口元がひどく歪んでいる、そんなに嫌いな顔ではないけれど、なんかちょっとヤダ。
「上等だ。こんな町、どうなろうと私には構わん」
むしろ地竜様とやらがこの町を破壊することを望んでいるような表情だった。
……なるほど、身内の仇は地竜様だけじゃなくてこの町も、ってことか。
というか、この町に魔鉱石を恵んでいる地竜様を殺そうとしている時点でこの町がどうなろうとどうでもいいのだろう。
というよりも……
「……ふうん。君としては地竜様を殺せれば万々歳、殺せずとも地竜様とやらが町に報復をすればそれはそれでよし、って感じか……」
「……まあ、そんなところだ」
「君ってば随分猫を被るのがうまいね。さっきはあんな聖人じみたことを言っていたのに」
「知るか。そう見えたんならお前らの目が節穴だったってことだろう」
歪んだ笑みのまま彼女はそう言い捨てる。
確かに気付かなかった聖女や町長達の目は節穴だっただろうねえ……
「それで、どうする? 君が助けてくれっていうのなら、僕は助けてあげるよ? 君の復讐を手伝ってあげる。僕なら地竜様も殺せるし、町の奴らも殺せるよ?」
「必要ない。他人の手を借りる気は一切ない。私が私の意志でやらなければ意味がない……」
「意地っ張りだねえ……」
「というかお前、本当に勇者か? 勇者というよりも、お前の言動はどちらかというと……」
「悪魔、でしょ? 地元にいた時のあだ名は大悪魔様だったし。でも残念ながら僕が勇者なんだよ。勇者の仕事は魔王を殺して、そのついでに救いを求める善良な人を助ける事だから。本性が悪魔じみているのは理解しているけど、仕事だから慣れないことをしなきゃならないのさ」
本当、なんで僕なんかが勇者やってるのかねと肩をすくめる。
身体が異様に頑丈だというだけでこんなことをする羽目になるとは、王都からの使者が地元に来た一年前まではそんな事思ってもいなかった。
地元で親友とかその辺の不良どもを巻き込んで馬鹿やりつつ大人になって、適当な年齢になったらひょっとしたら結婚しているのかもしれない、っていうごくごく普通の人生を歩むばかりだと思っていたのだけど、うまくいかないものだ。

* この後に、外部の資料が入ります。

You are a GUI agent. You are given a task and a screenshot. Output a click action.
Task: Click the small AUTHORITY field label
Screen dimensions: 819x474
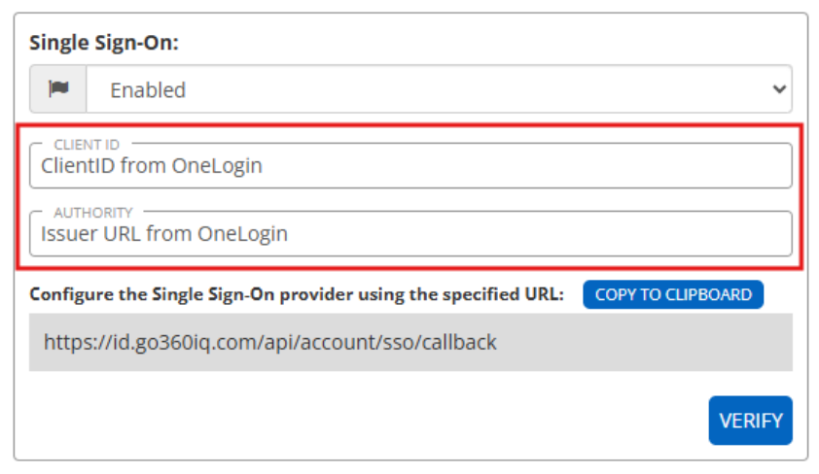pos(93,213)
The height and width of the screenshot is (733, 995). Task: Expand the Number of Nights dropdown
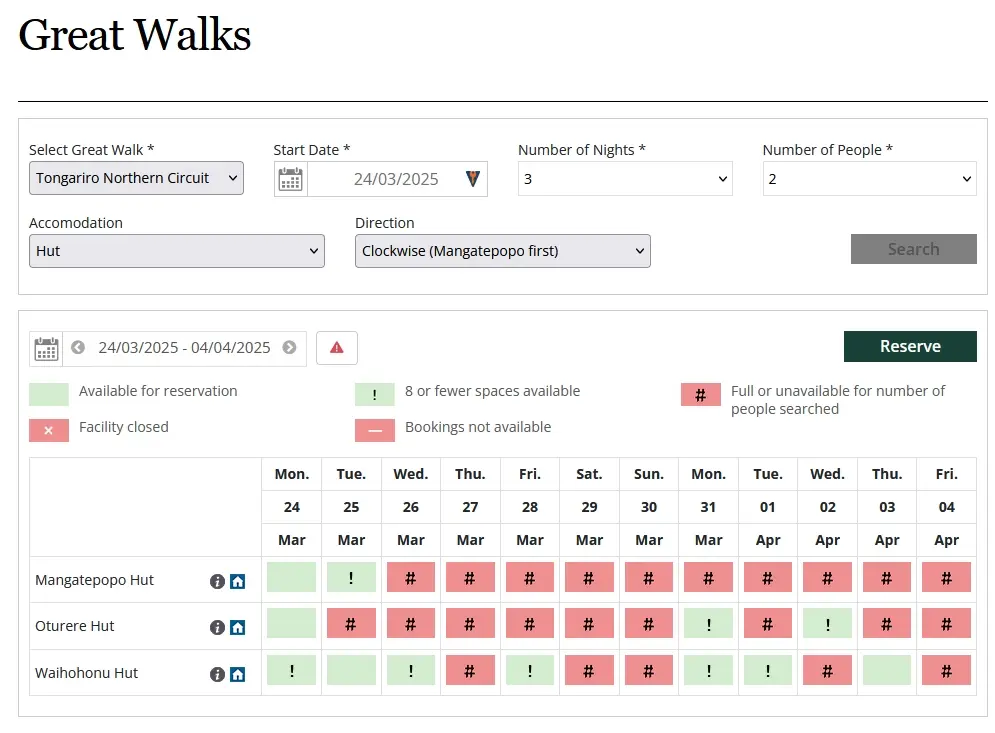coord(625,179)
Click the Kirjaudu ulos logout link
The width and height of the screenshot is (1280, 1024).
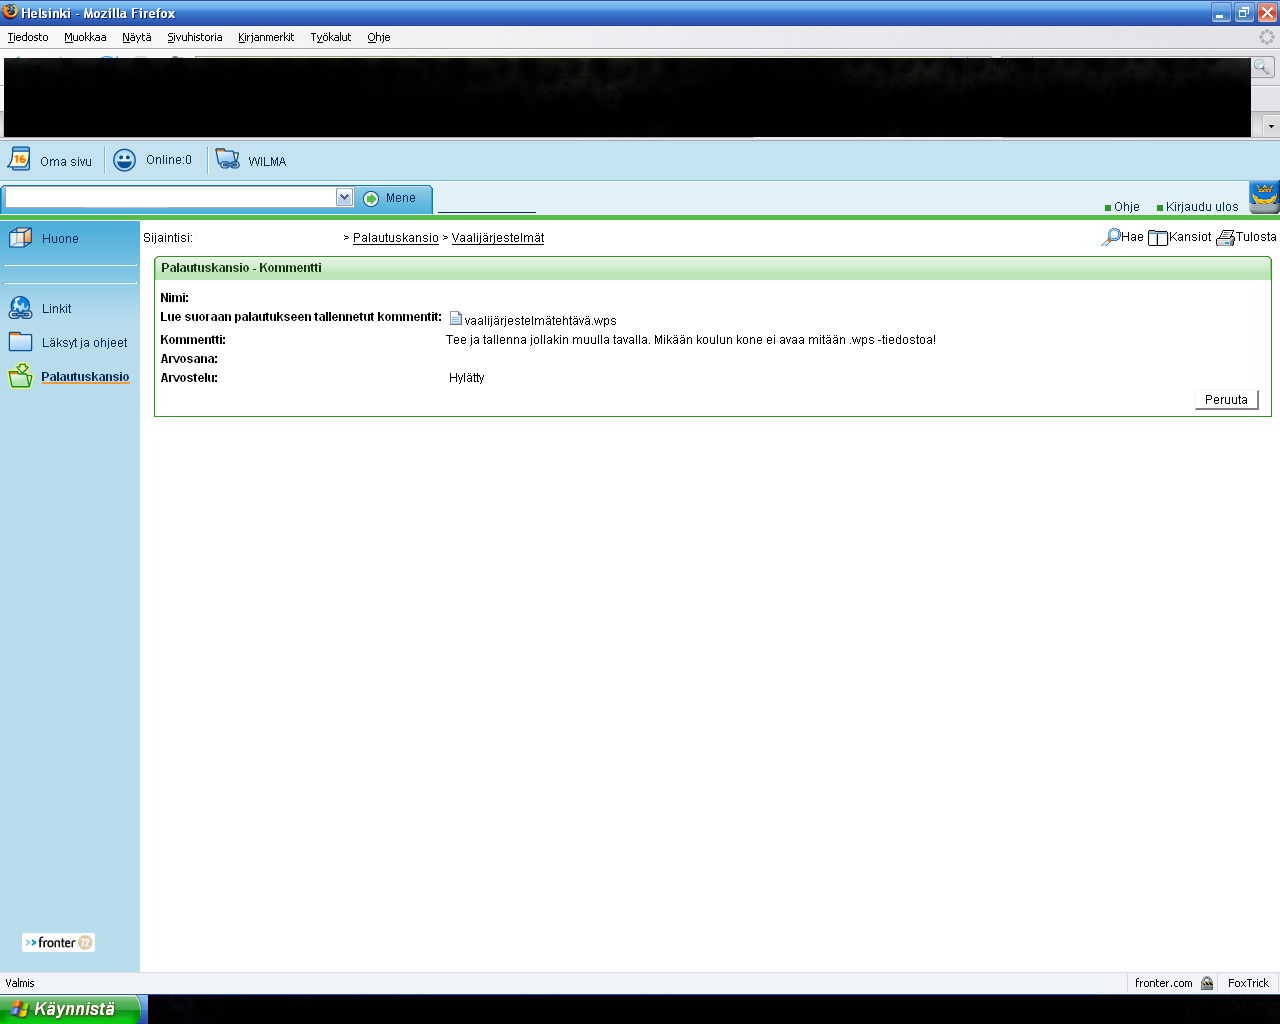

「なんだ、自覚あったのか。……なら本当にお前の助けは必要ないよ。私は善良ではない。やろうとしていることはどちらかというと悪人じみているし、お前に助けを求める気は一切ないからな……お前に頼みたいことはただ一つ、この町では何もするな、私が死ぬ前も、死んだ後もな……まあ別に聞かんでいいよ、町の奴らがお前に助けを求めるのならそちらを優先すればいい。なあ、勇者様?」
「ふうん……結局決心は変わらないんだ」
「変わらないよ。私は勇者なんかの力は借りない。お前の助けなんかいらない」
「かわいげのない女」
自然、口からそんな言葉が漏れていた。
……もういい、好きにしろ。
僕は勇者だ、救いを求める声には答えるが、助けを必要としない者を救う必要はない。
「勝手に無様に無駄死にすればいい。助けを必要としないクソ女を助けるほど、僕は暇じゃない」
そう言い捨てて、僕は鉄格子に背を向けて転移魔法を発動させた。